Fed at a potential pivot point on jobs as storylines diverge

WASHINGTON (Reuters) -Job growth over the last three months has hit one of the weakest patches, outside the pandemic, since the U.S. economy was limping to recover from the 2007 to 2009 financial crisis and recession.

Yet the unemployment rate is the same as it was a year ago at 4.2%, around Federal Reserve estimates of full employment. Wage growth of roughly 4% annually is enough to keep workers ahead of inflation but not so much it raises inflation concerns.

Fed officials weighing a possible rate cut at their September meeting will have to decide which set of competing facts send the strongest signal about the future of the U.S. job market, with a potentially pivotal report on Friday showing whether weak job growth continued for a fourth month in August, or rebounded in a sign that the labor market remains healthy.

If recent months offer a clue, the answer may remain in the eye of the beholder among policymakers split between those who feel the job market could be at the brink of breaking, and those who see the current situation as harder to read given continued wage growth and a dip in the supply of workers that may make slower monthly job growth the new normal.

Job gains have averaged just 35,000 over the last three months, a figure that may have raised alarm about rising unemployment in prior years, but is closer to a "breakeven" level that is estimated to have fallen well under 100,000 due to deportations and tighter immigration.

The current breakeven level of job creation "is really hard to determine," New York Fed president John Williams said on CNBC last week, adding that he had started looking at indicators like wage growth for signs of overall job market health and felt it was still "consistent with a solid labor market and inflation coming towards our 2% goal."

"We're seeing a labor market that largely reflects a slowdown in the pace of hiring, and a kind of a reluctance to let go of workers. But the question is, is that a stable equilibrium, or is it basically a truck stop on the way to something else?" said Nela Richardson, chief economist with payroll processor ADP, "That truck stop on the way to something else could be higher employment growth if the consumer stays reliable, but if there are cracks in consumer spending, I think you're going to see a slowdown in momentum...We're at an inflection point."

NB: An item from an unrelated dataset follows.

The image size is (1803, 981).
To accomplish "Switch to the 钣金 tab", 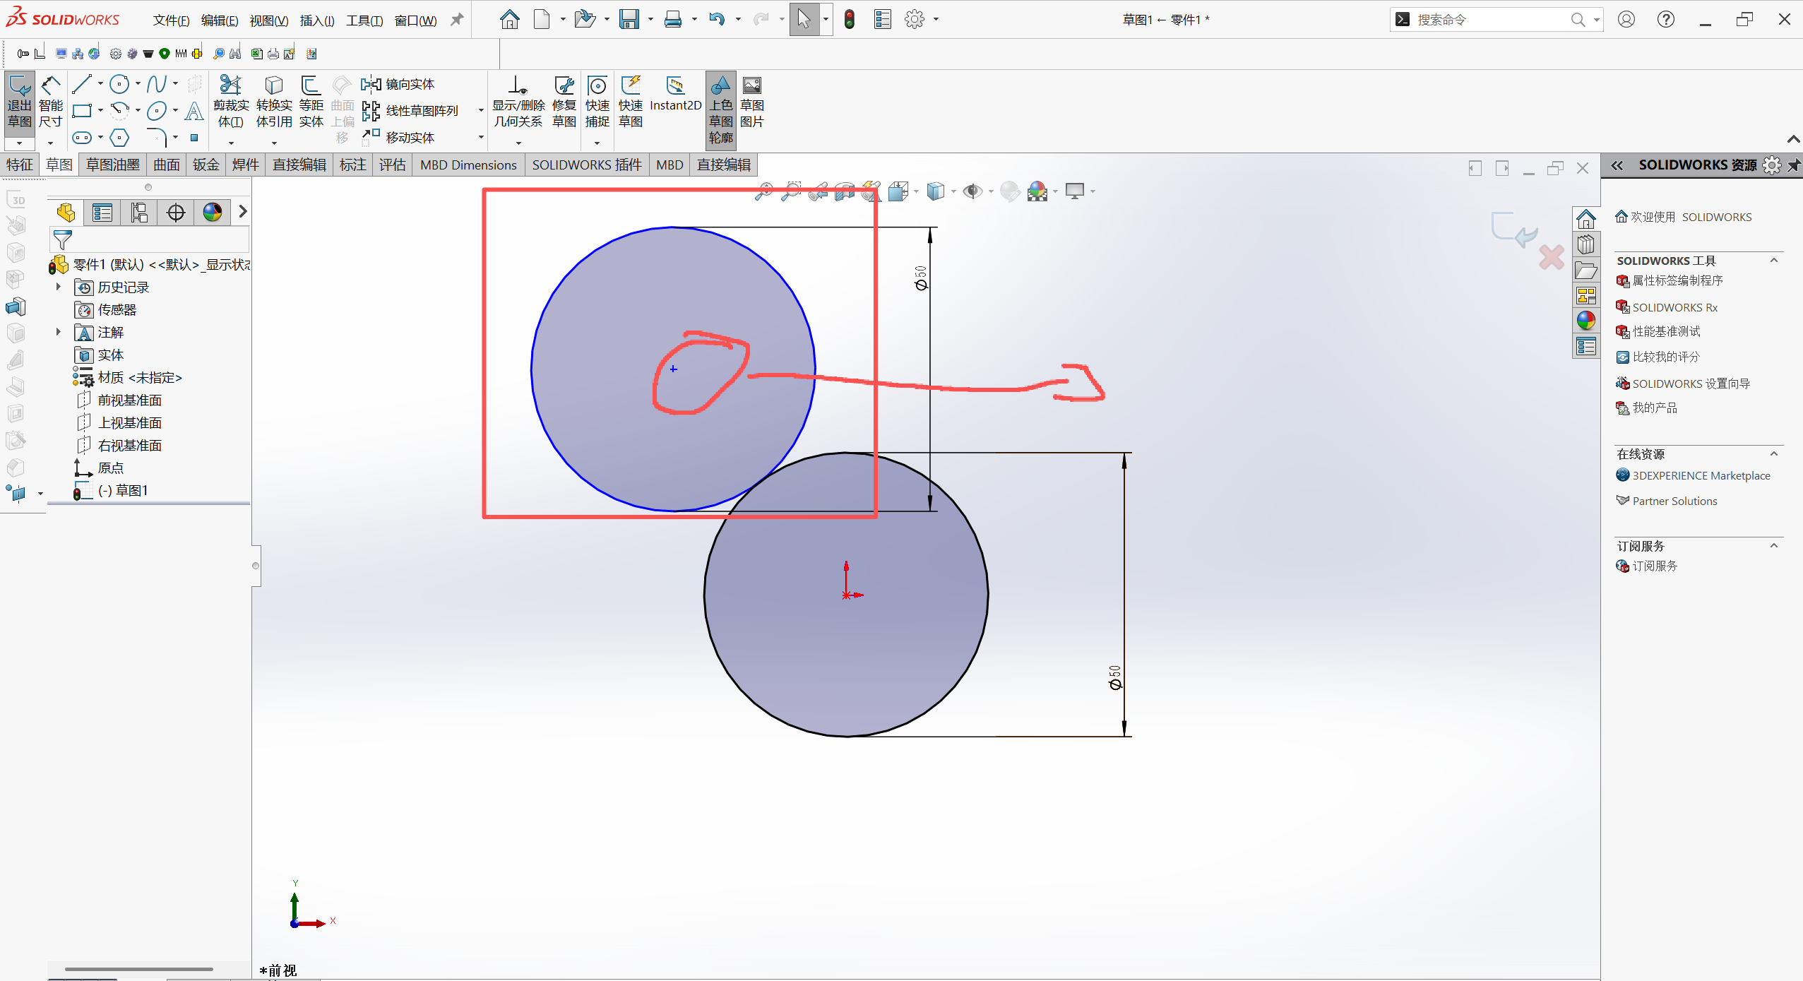I will (x=206, y=165).
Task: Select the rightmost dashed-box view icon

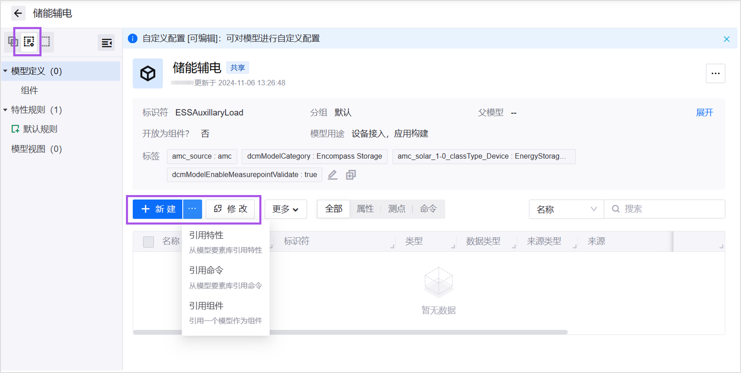Action: (47, 42)
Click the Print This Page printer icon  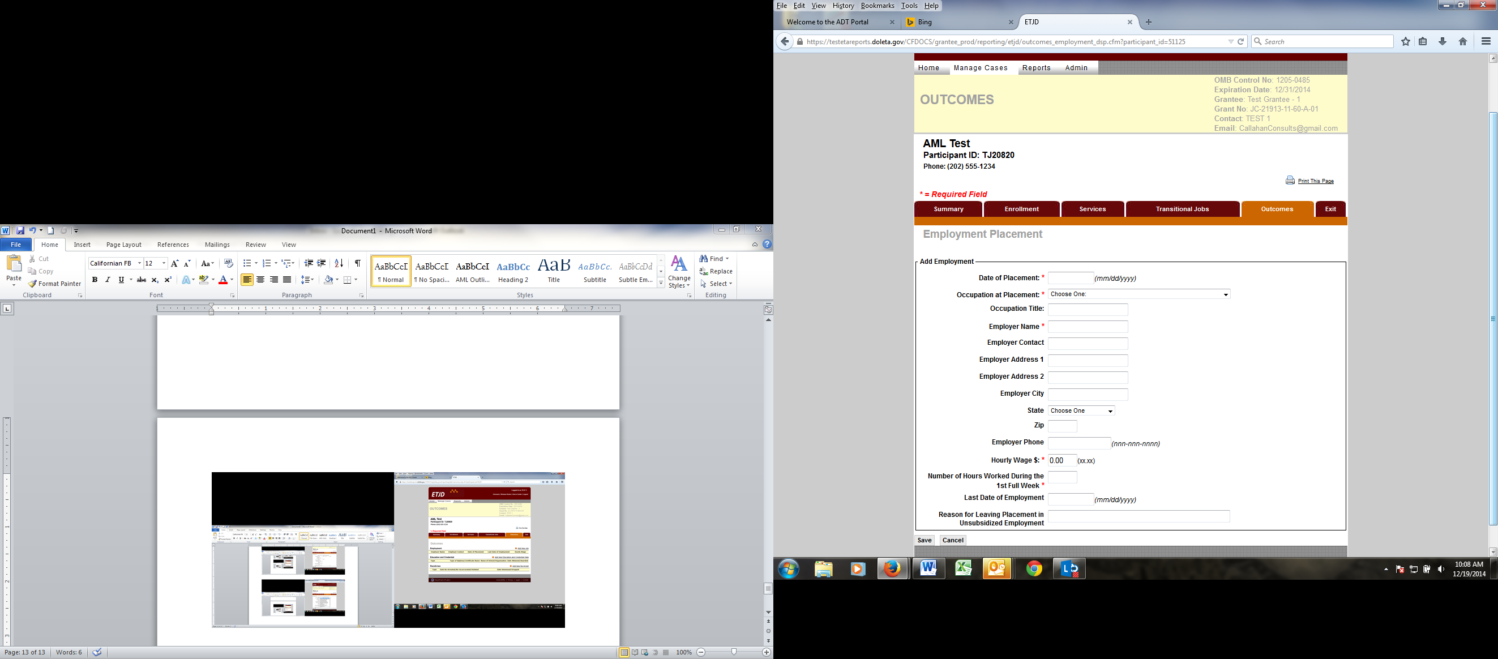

The Fed meets on Sept. 16-17, with markets putting a high probability on a quarter-percentage point rate cut, an expectation set against a backdrop of White House pressure for lower interest rates from President Donald Trump. While Fed policymakers say that any given decision at any given meeting typically doesn't matter much in a $30 trillion economy, September has taken on symbolic importance as a referendum on whether the Fed is ready to look beyond concerns about Trump administration policies boosting inflation, and begin lowering interest rates towards a more neutral level - a destination they had in view up until December.